Ingo Schmoll : On dit toujours que, si on a un grand succès comme le vôtre quand on est très jeune, cela détruit le caractère. Qu'est-ce que vous en pensez ?
Tom : Je ne sais vraiment pas. Beaucoup de gens le disent, c'est vrai, mais ça semble toujours difficile à croire, parce que j'ai l'impression d'être comme avant.
Bill : Nous avons fondé nos propres entreprises, en plus du groupe. Et il faut alors gérer les contrats, les avocats, et tu te retrouves à 15 ans en réunion avec les conseillers fiscaux. Ça implique beaucoup de responsabilités. Ce qui m'a toujours énervé, c'est que nous devions payer des impôts à 15 ans, mais que nous ne pouvions pas encore conduire,... A cet âge-là, tu n'es en fait pas encore un adulte. Et nous devions payer comme les adultes, mais n'avions pas droit à tous les avantages de la vie d'adulte. [rires]
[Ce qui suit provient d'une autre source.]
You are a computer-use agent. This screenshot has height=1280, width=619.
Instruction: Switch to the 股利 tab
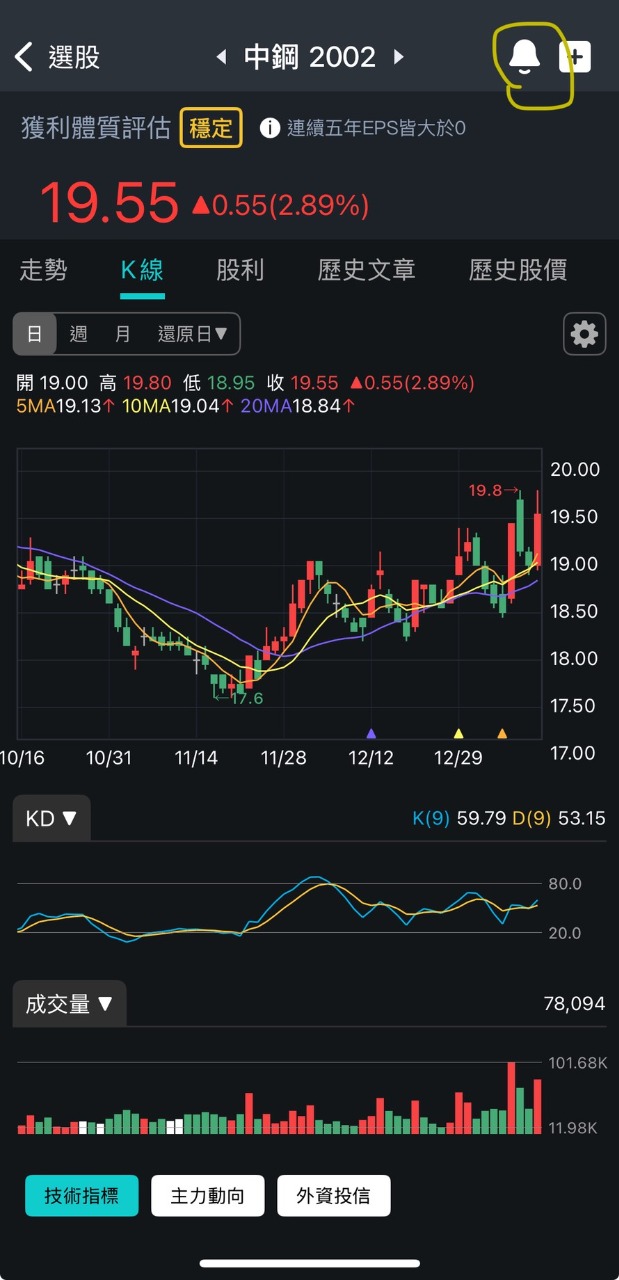[240, 270]
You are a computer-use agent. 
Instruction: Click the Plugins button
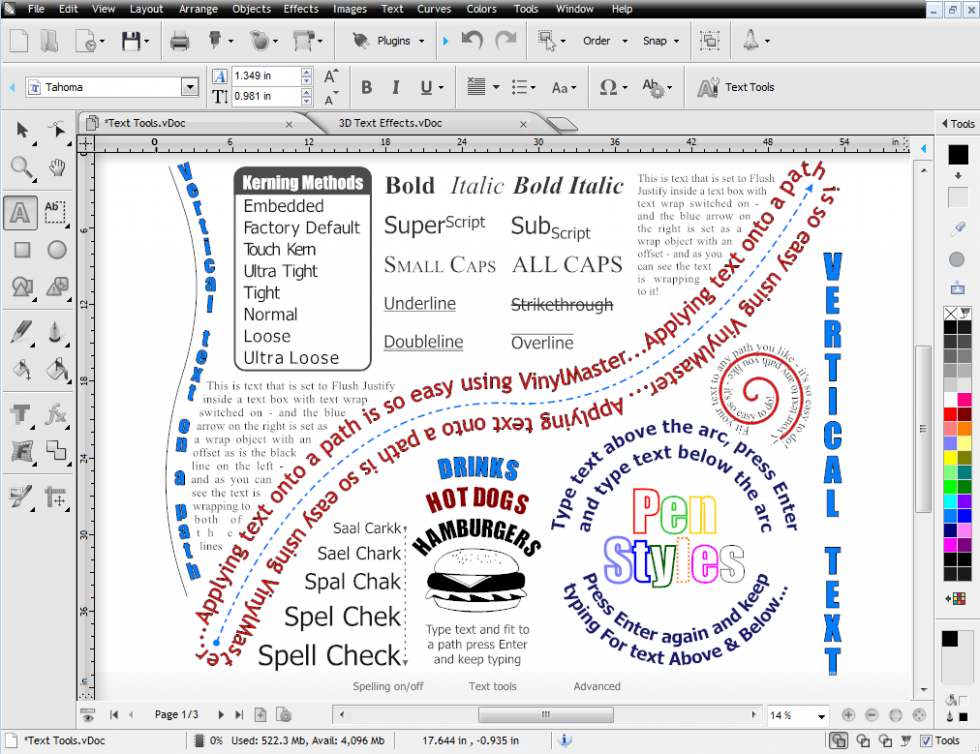[384, 41]
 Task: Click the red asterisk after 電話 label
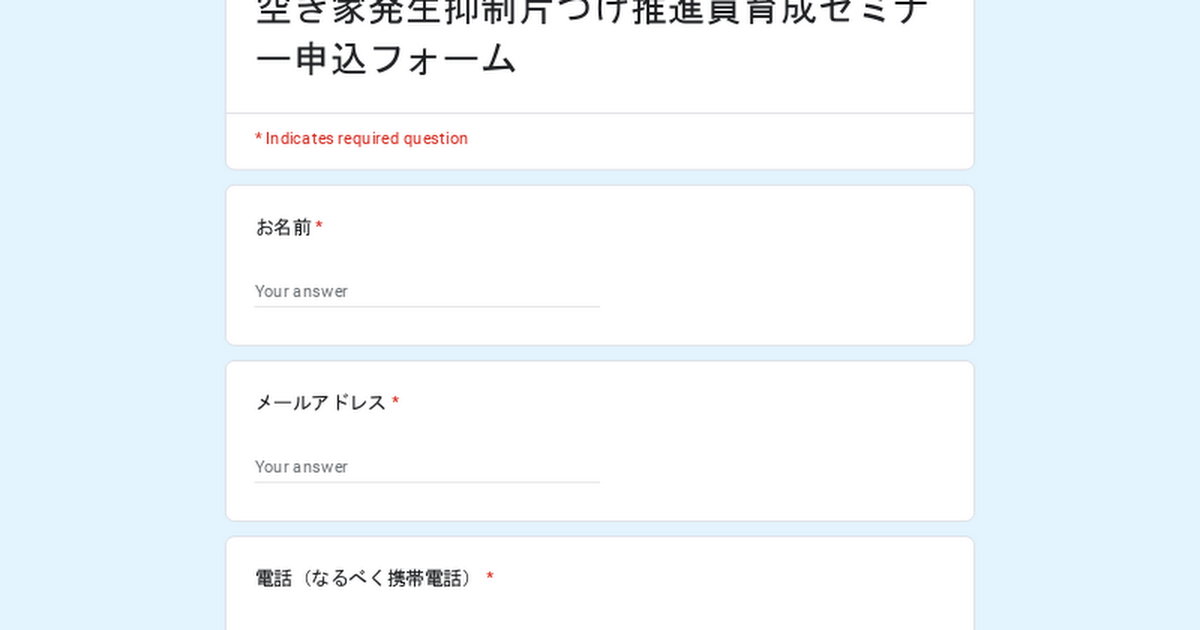490,579
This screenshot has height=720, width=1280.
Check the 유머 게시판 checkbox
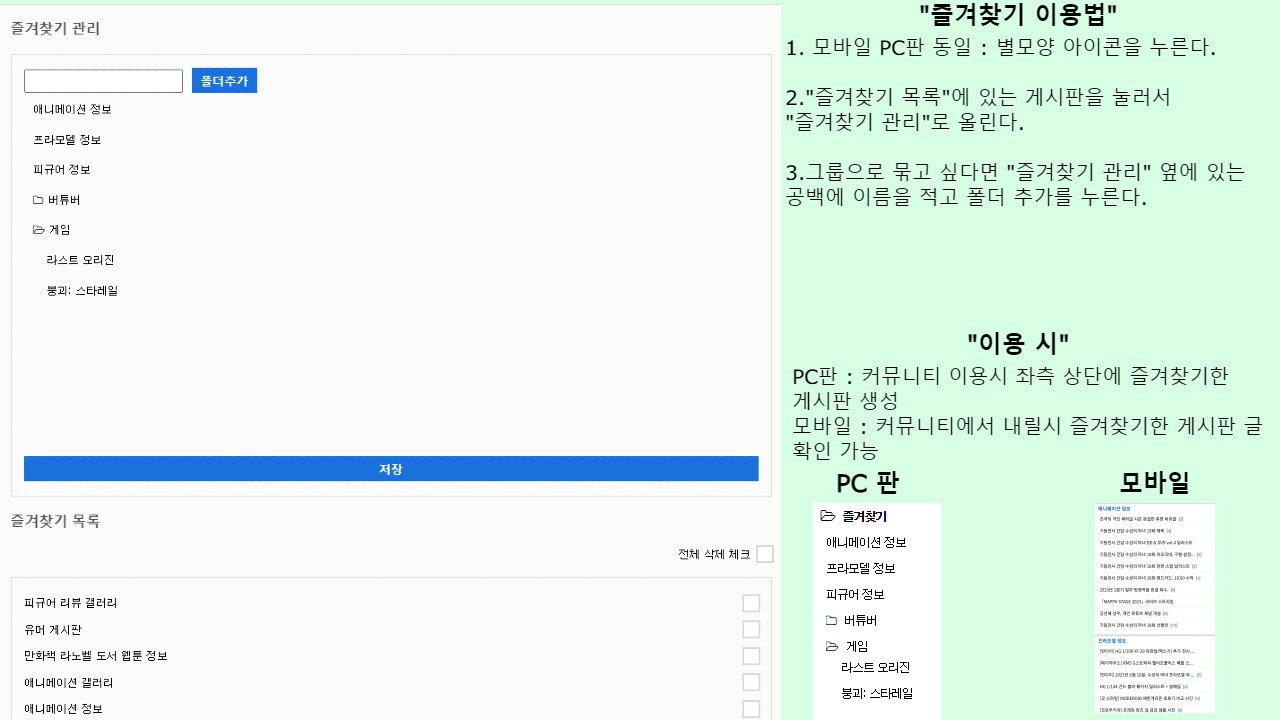tap(751, 629)
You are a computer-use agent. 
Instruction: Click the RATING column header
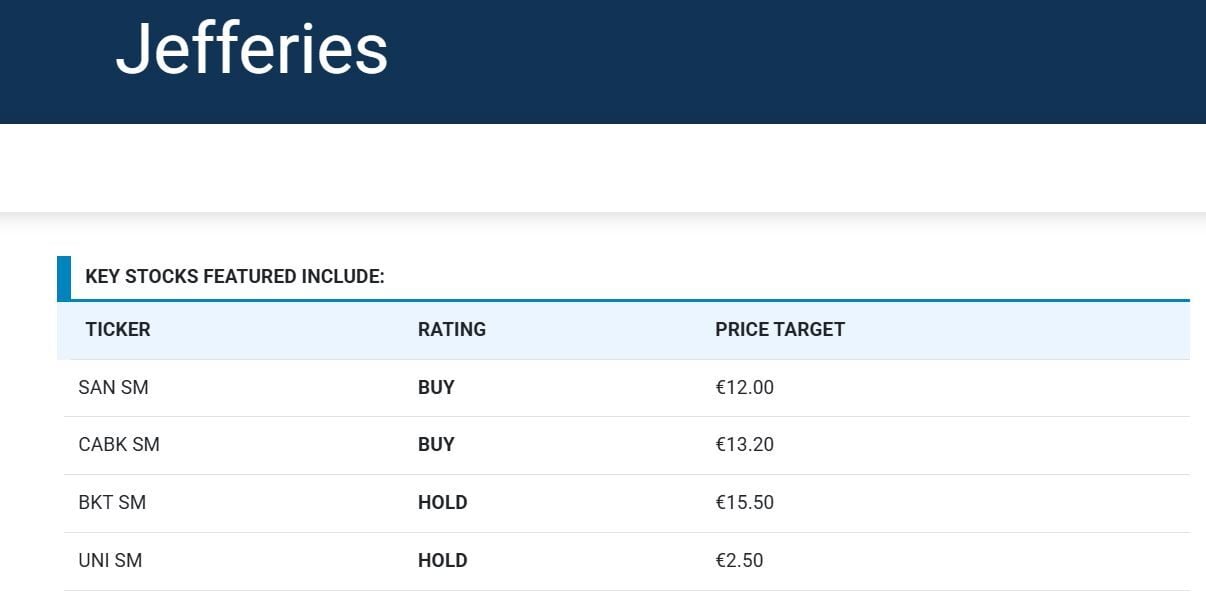(452, 330)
Ingo Schmoll : Vous êtes donc venus ici il y a quatre ans. Et j'ai lu sur Internet, à propos du nouvel album, que vous n'avez rien fait pendant un an. Ça veut dire quoi exactement, ne rien faire pendant un an ? Ça semble intéressant...
Bill : C'est génial ! Nous avons fait tout ce que nous ne pouvions pas faire avant. Nous sommes allés au parc d'attraction, au cinéma (sans devoir louer le cinéma entier),... En Allemagne, ou en Europe, c'était toujours très compliqué quand nous voulions faire quelque chose ; il fallait toujours prévenir quelqu'un. Ici, nous pouvions simplement sortir sans le dire à personne. Normalement, il faut toujours en parler au manager de la tournée, qui appelle la sécurité, qui va ensuite vérifier le lieu où nous voulons aller... Nous ne pouvons rien faire spontanément. Pouvoir organiser sa vie soi-même, sortir sans devoir prévenir un manager et sans avertir personne... C'est ce dont nous avons profité pendant un an, et que nous n'avions pas avant.
Ingo Schmoll : Et avez-vous aussi assimilé tout ce qui vous est arrivé durant les années précédentes ? Vous étiez impliqués à fond dans votre carrière, tout s'enchaînait rapidement, vous avez vécu des choses incroyables, des milliers d'articles ont été écrits sur vous, vous étiez assaillis par les fans... Avez-vous eu le temps de réfléchir à cela davantage que lorsque cela vous arrivait ?
 Bill : Oui, tout à fait. Je pense que c'est lié au fait que nous vivons maintenant ici, et que nous avons vieilli – même si nous sommes encore assez jeunes. Je pense que l'on voit les choses différemment avec du recul. A l'époque, nous avions 16-17-18 ans. Vers la fin, cela m'était complètement égal quel prix nous recevions, et cela ne signifiait plus rien. Tu montes sur la scène, tu remercies les gens, mais ça n'a plus de sens. Puis tu rentres chez toi et tu le poses sur une étagère.
Ingo Schmoll : Même le 1Live Krone que je vous ai donné ? [rires]
Bill : Au début, c'était excitant, mais ensuite tout se fond dans une même masse et cela ne t'intéresse plus vraiment. Sur ma setliste était toujours écrit en très grand le nom de la ville, parce que je ne savais absolument plus où nous étions, quelle langue les gens parlaient,... Et cela n'avait plus une grande importance. Notre excitation avait disparu. Mais nous ne nous sommes pas vraiment rendu compte de ça sur le moment. C'était devenu normal. Mais quand on repense à cela avec du recul, on se dit que c'était quand même génial. Il m'en faut beaucoup pour que je me sente frustré et contrarié, parce que je suis quelqu'un d'assez joyeux. Je perds mon équilibre et devient malheureux quand je me sens trop enfermé. Et dans notre carrière, nous étions libres au niveau créatif, et pouvions dire et faire ce que nous voulions ; mais notre vie était trop organisée, nous devions toujours tout prévoir à l'avance et prévenir les gens quand nous voulions sortir. La liberté et l'autonomie sont des choses très importantes pour moi, et l'ont toujours été, d'ailleurs. Quand je perds ça, et que j'ai l'impression que les gens qui m'entourent veulent me contrôler, je deviens malheureux. Et c'est ce qui nous est arrivé avec notre carrière. Je n'en pouvais plus, je voulais juste m'échapper ; nous ne voulions plus faire ça. Je pense que nous avons appris à équilibrer notre vie. Nous avons besoin d'une vie privée pour pouvoir à nouveau profiter de notre carrière, des tournées, de la promotion. Mais nous avons besoin de pause entre-temps, d'une vie normale.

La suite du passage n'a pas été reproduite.